Figure 7. Control of ROS accumulation, IL-1α release, hepatocyte death, compensatory proliferation and their role in DEN-induced hepatocarcinogenesis.

IKKβ and p38α use different mechanisms to prevent ROS accumulation and excessive JNK activation and thereby maintain hepatocyte survival and suppress liver injury. Whereas IKKβ acts via NF-κB which induces expression of the antioxidants SOD2 and FHC, p38α upregulates expression of Hsp25, which also prevents ROS accumulation and subsequent Chop induction. Another consequence of ROS accumulation is inhibition of MKPs, resulting in prolonged JNK activation, which contributes to ROS accumulation and hepatocyte death. p38α is also involved in the negative regulation of IRF1 expression and a yet-to-be identified MKK4/7 kinase (MAP3K or MKKK).
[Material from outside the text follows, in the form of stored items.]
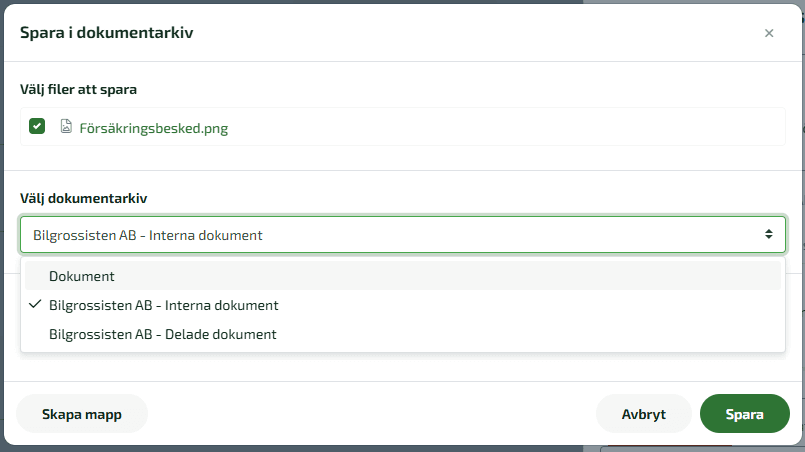
Task: Click the checkmark icon beside Interna dokument
Action: 35,305
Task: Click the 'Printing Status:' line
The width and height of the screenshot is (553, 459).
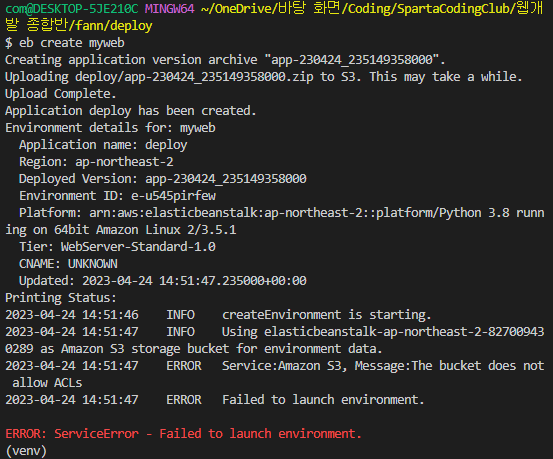Action: pos(61,297)
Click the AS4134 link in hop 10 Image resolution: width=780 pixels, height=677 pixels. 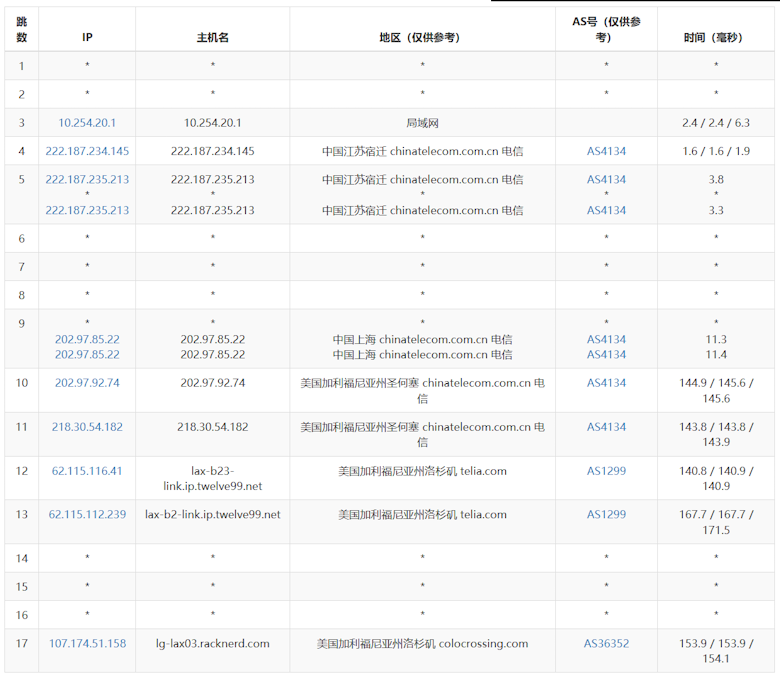click(x=606, y=383)
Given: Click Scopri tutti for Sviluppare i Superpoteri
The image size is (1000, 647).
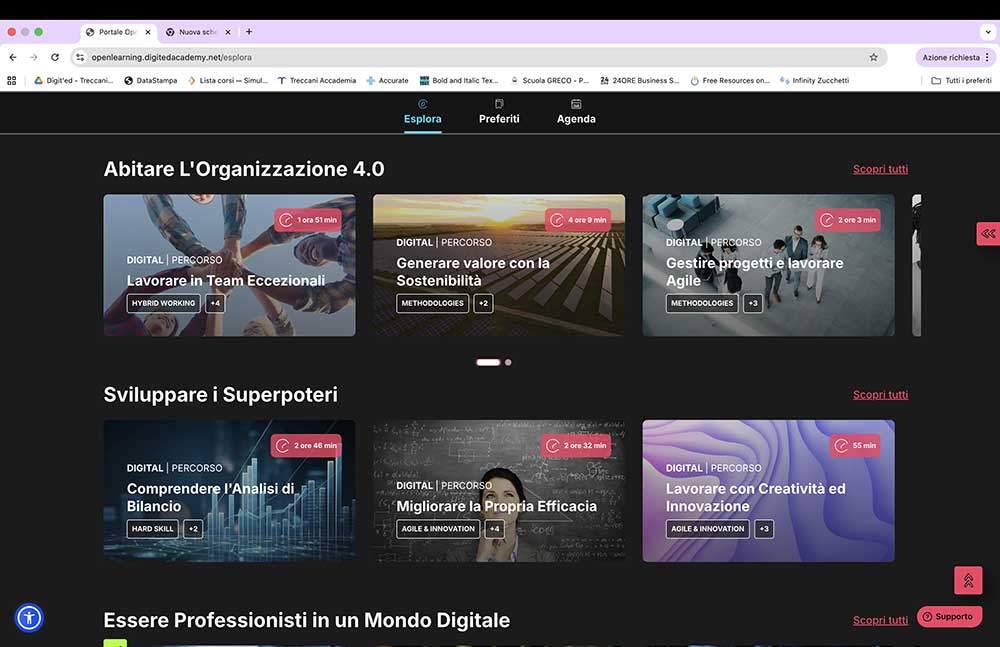Looking at the screenshot, I should click(x=880, y=395).
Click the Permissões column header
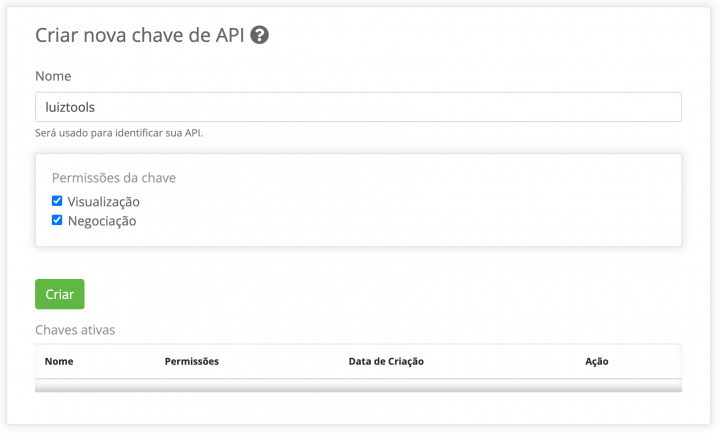Viewport: 720px width, 435px height. pyautogui.click(x=192, y=362)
Increased MKK4/7 activity contributes to elevated JNK activity which promotes ROS accumulation. All of these pathways control hepatocyte death, which results in the release of IL-1α and activation of IL-1R/MyD88 signaling in Kupffer cells (KC), leading to activation of IKKβ and p38α, induction of IL-6 production, stimulation of compensatory proliferation and hepatocarcinogenesis.